Dimly, somewhere back in the far Neanderthal reaches of the Guy’s brain, there is a tingling. These are the old synapses, the innate instincts that over the eons have warned Guys of the approach of saber-toothed tigers, bosses and ex-girlfriends. Danger lurks.

"Celery, this is celery," the Guy explains urgently. "Cindy Crawford, Naomi Campbell, that’s all they eat, celery."

"Not like that," the Young Woman replies, with considerable accuracy.

So, O.K. Guys get obsessive. But be fair; there are two sides to this.

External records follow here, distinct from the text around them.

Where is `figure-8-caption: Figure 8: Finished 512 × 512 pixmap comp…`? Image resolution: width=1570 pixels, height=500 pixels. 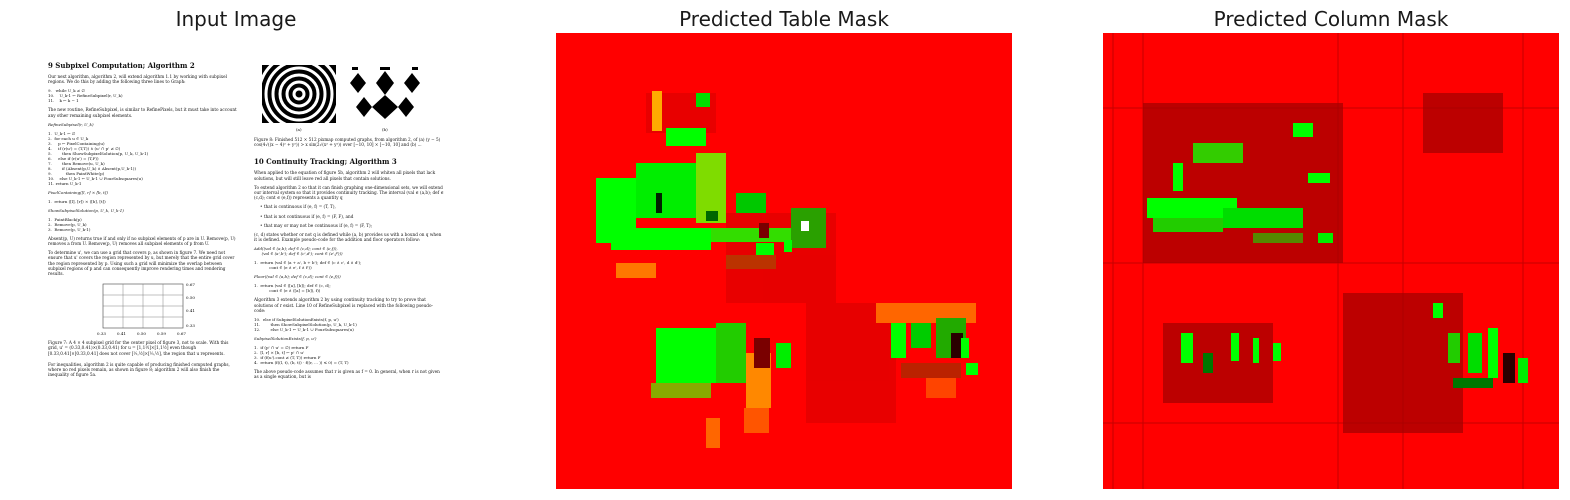 figure-8-caption: Figure 8: Finished 512 × 512 pixmap comp… is located at coordinates (348, 142).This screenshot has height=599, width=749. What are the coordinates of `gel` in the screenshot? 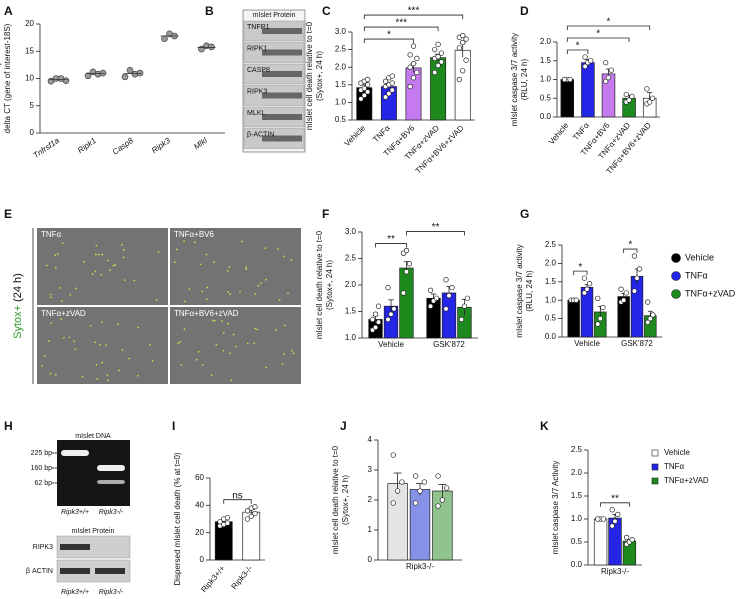 It's located at (94, 473).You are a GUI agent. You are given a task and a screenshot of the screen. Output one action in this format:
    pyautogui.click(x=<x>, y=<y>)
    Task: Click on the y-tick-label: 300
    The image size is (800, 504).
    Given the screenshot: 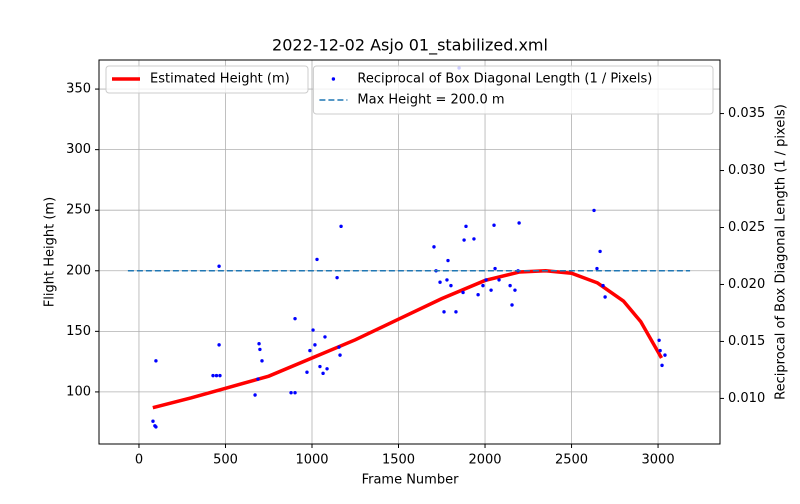 What is the action you would take?
    pyautogui.click(x=78, y=150)
    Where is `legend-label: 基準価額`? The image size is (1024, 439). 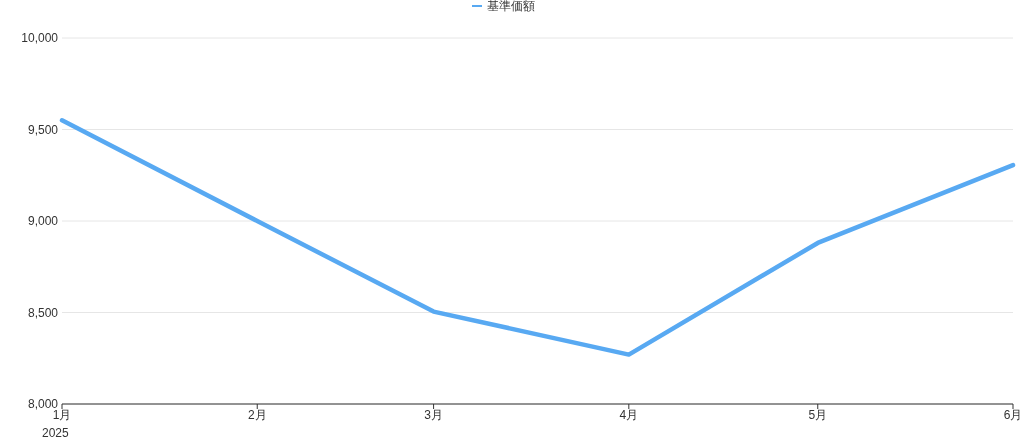
legend-label: 基準価額 is located at coordinates (511, 6).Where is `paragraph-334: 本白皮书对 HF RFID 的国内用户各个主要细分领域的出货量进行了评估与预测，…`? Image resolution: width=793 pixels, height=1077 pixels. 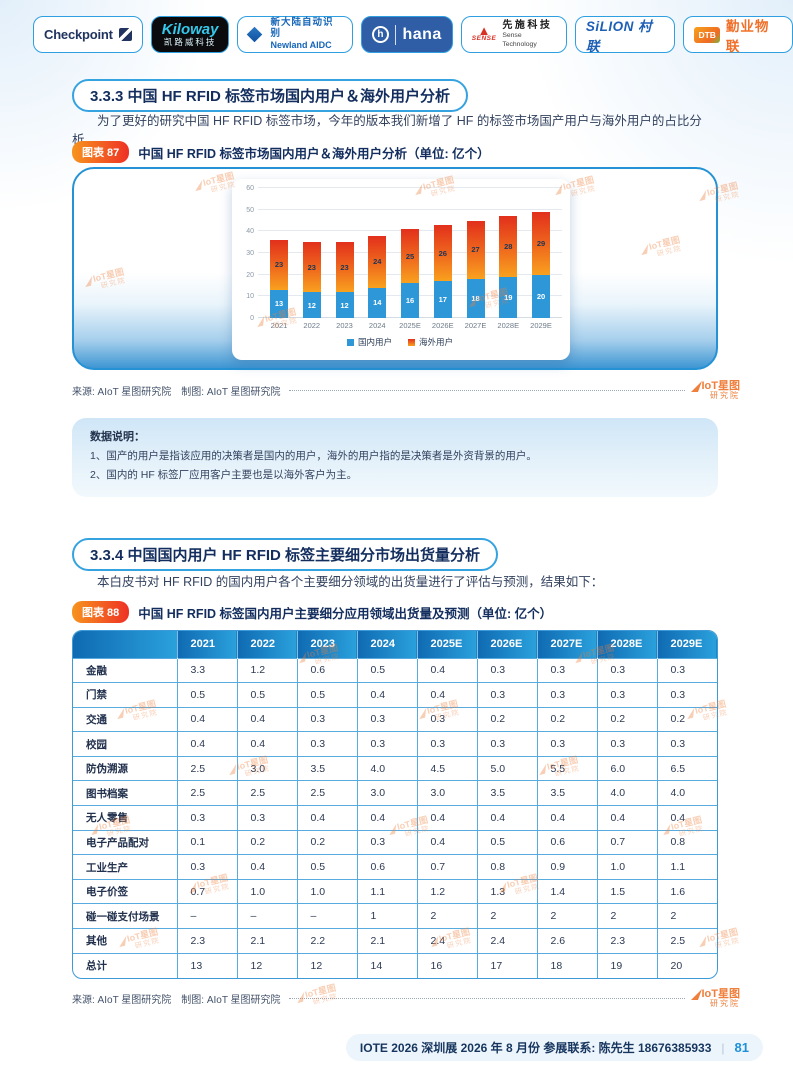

The other side is the ambivalence with which the modern Young Woman views food. Above all, there is the question of appearances, and we’re not just talking about thighs. The Young Woman is trying to be thin to be pleasing, and the Guy is force-feeding her like a goose being raised for its liver. There are actual documented cases in which Young Women have delicately picked at a perfectly good meal in public, then sneaked home to gorge on junk food.

This ambiguity almost inevitably manifests itself when a Young Woman tells a Cooking Guy that her favorite foods come from something called "The Moosewood Cookbook," which strangely appeals to many otherwise admirable women. This is not a book about food. It is about vegetables. This book is not even printed in print. It is tricked up to look as if it has been handwritten to give you a warm icky feeling, instead of an actual meal.

Mentioning "Moosewood" is the culinary equivalent of a Young Woman giving a Guy the Gabriel Garcia Marquez novel "A Hundred Years of Solitude" so that he can really get in touch with his emotions. Again, a well-meaning gesture, but one that is fundamentally misinformed. If Guys were truly in touch with their emotions, particularly those whose nature is to be nasty, brutish and short, they would go around punching people out. It has taken centuries of being repressed to get this far. Don’t mess with something when it’s just starting to work. Guys have nothing against vegetables. Vegetables have their place. It is right next to the meat.

There is a way out of this dilemma, expressed in the old Hegelian dialectic of thesis, antithesis, synthesis: Call out for Chinese.